[RECORD EXCERPTS]:
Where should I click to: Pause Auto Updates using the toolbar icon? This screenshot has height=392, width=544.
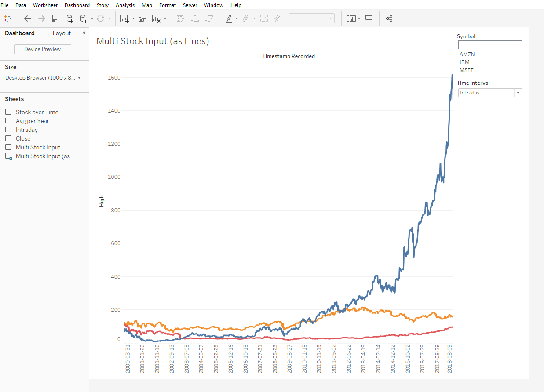tap(84, 18)
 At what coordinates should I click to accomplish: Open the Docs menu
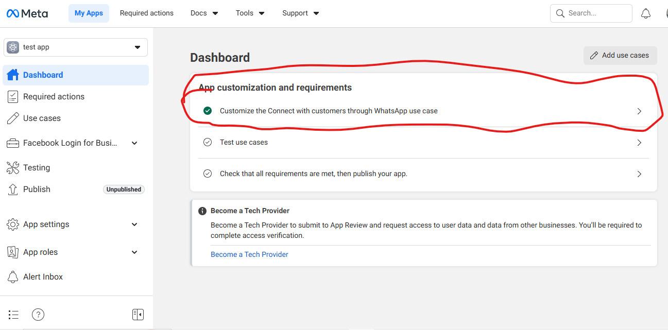(x=204, y=13)
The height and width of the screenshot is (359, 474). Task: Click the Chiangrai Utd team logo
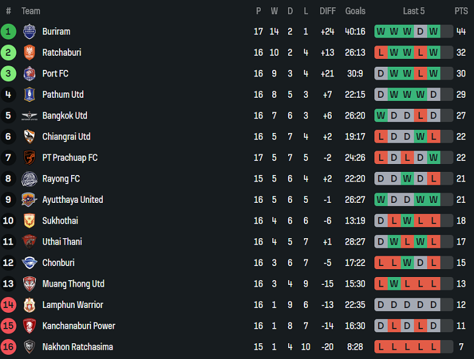coord(29,137)
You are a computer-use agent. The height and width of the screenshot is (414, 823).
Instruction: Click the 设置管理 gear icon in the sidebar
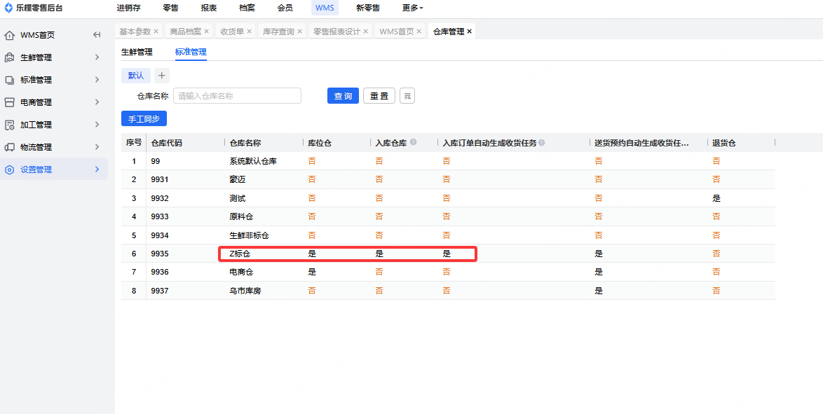[x=10, y=170]
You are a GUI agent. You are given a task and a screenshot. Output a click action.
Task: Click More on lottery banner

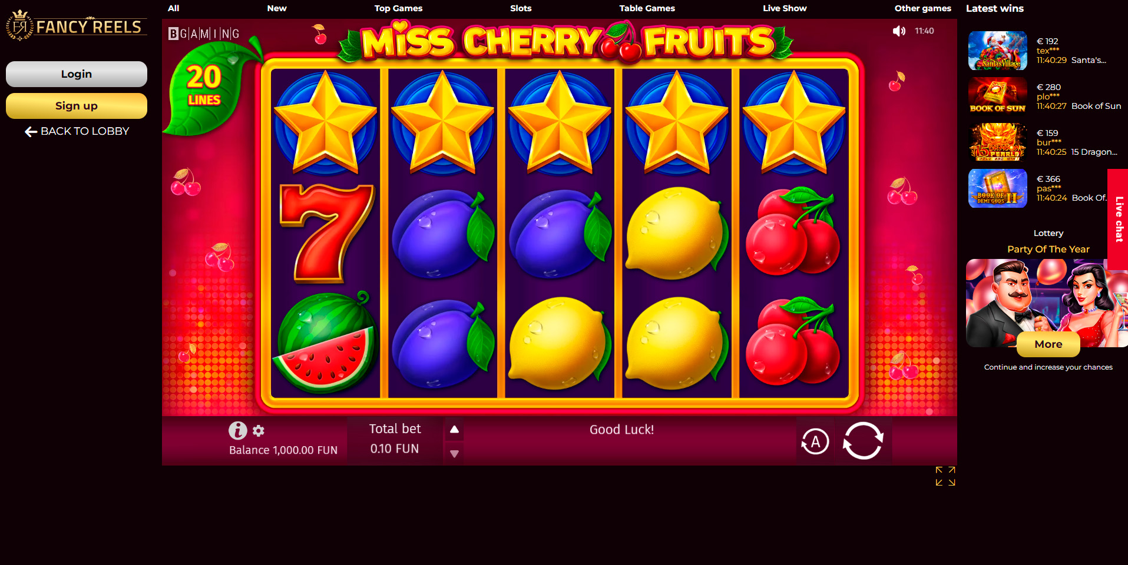click(x=1048, y=344)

[REQUIRED WORK]: Some lines in the material contain "agent". Show all of them.

[SOLUTION TO THIS TASK]:
You are a computer-use agent. The height and width of the screenshot is (414, 823).
You are a GUI agent. You are given a task and a screenshot. Output a click action.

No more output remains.